Money’s wild ride, from bartering to bitcoin and beyond
By David McWilliams
c.2025, Henry Holt
$32.99, 416 pages
You must’ve spent that five bucks that was tucked in your wallet’s secret compartment.
Where and when is a good question. A cold drink, a hot one, a snack, who knows? You’ll just tuck another Lincoln away and there you go — covered, until the next time you need a fiver and it’s not there. So now read “The History of Money” by David McWilliams and be glad you don’t have to tote around a bag of seed.
While it’s true that we don’t know the name of the person who birthed the idea of money, we do know who first devised a scheme to get ahead with it: he was Kushim and, according to the Sumerians, he had a home-brewing business “at some point between 3400 and 3000 BCE.” We know this because his was the first name ever recorded in human history.
Some 2,000 years later, the Lydians, a civilization from what would become Turkey, invented coins, which helped trading throughout the Greek Empire. Eventually, the system they devised spread as far away as China and India. Coins were readily acceptable, and they made trade easier, says McWilliams, especially between people of different cultures.

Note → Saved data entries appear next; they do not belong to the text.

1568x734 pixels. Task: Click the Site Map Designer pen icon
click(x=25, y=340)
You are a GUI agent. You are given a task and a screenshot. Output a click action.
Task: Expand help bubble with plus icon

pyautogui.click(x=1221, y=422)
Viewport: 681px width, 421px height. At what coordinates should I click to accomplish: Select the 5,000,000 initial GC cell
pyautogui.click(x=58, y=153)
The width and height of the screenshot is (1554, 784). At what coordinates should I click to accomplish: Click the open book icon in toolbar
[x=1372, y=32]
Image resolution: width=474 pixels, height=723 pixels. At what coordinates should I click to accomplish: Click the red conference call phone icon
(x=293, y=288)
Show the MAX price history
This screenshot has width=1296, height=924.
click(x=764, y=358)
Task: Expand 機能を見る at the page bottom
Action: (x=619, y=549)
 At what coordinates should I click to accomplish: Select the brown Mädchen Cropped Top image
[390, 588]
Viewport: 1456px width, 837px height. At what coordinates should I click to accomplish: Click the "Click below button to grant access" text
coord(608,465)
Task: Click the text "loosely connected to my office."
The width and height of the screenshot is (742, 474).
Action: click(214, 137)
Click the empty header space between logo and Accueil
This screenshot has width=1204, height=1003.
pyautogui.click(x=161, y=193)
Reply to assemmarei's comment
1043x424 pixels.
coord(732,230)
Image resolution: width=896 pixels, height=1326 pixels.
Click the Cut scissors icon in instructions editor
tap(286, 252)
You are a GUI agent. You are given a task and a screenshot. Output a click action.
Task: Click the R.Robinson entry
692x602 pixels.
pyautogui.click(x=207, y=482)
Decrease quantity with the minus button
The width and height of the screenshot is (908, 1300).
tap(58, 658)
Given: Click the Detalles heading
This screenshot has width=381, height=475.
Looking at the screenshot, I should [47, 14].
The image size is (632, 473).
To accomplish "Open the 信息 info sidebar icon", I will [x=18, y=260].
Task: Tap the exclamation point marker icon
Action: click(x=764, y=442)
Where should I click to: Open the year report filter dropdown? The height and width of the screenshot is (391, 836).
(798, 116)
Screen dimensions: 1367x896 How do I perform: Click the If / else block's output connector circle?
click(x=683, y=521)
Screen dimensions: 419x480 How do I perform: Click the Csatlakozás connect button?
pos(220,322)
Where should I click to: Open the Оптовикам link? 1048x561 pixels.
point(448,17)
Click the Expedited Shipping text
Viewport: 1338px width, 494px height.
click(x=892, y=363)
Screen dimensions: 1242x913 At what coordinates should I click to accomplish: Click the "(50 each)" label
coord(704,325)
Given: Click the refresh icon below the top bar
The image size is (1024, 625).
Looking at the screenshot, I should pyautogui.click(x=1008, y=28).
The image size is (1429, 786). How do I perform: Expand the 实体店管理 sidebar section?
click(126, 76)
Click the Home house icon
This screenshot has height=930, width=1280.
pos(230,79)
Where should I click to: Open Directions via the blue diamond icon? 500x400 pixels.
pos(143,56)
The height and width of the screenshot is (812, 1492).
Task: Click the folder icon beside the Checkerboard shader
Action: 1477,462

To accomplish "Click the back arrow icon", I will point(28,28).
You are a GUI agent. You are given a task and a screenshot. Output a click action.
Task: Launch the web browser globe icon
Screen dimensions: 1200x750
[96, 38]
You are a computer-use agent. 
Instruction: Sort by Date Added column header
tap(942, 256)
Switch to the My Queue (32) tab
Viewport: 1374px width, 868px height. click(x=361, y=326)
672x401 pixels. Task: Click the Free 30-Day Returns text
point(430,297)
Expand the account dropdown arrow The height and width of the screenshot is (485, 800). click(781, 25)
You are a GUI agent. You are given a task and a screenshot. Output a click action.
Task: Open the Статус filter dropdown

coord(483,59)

The Arabs taught the world algebra, and the British thought the ensuing ability to cypher was “sorcery.” Around then, the Hindus had embraced the concept of zero — something Western societies avoided “for centuries.”
Merchant bankers appeared in the early 1400s, though the Church considered their practices usury. Things were different in the Middle Ages, when European wealth was measured in land ownership, and the church lent money with real estate as collateral. If you had no land, by the way, you were allowed to spend your money to save your soul “for a small fee.”
The movable-type printing press ushered in paper money in the mid-15th century, and just like that, printed books for calculating charts were possible. The Chinese invented pawning. French kings caused revolutions because of money.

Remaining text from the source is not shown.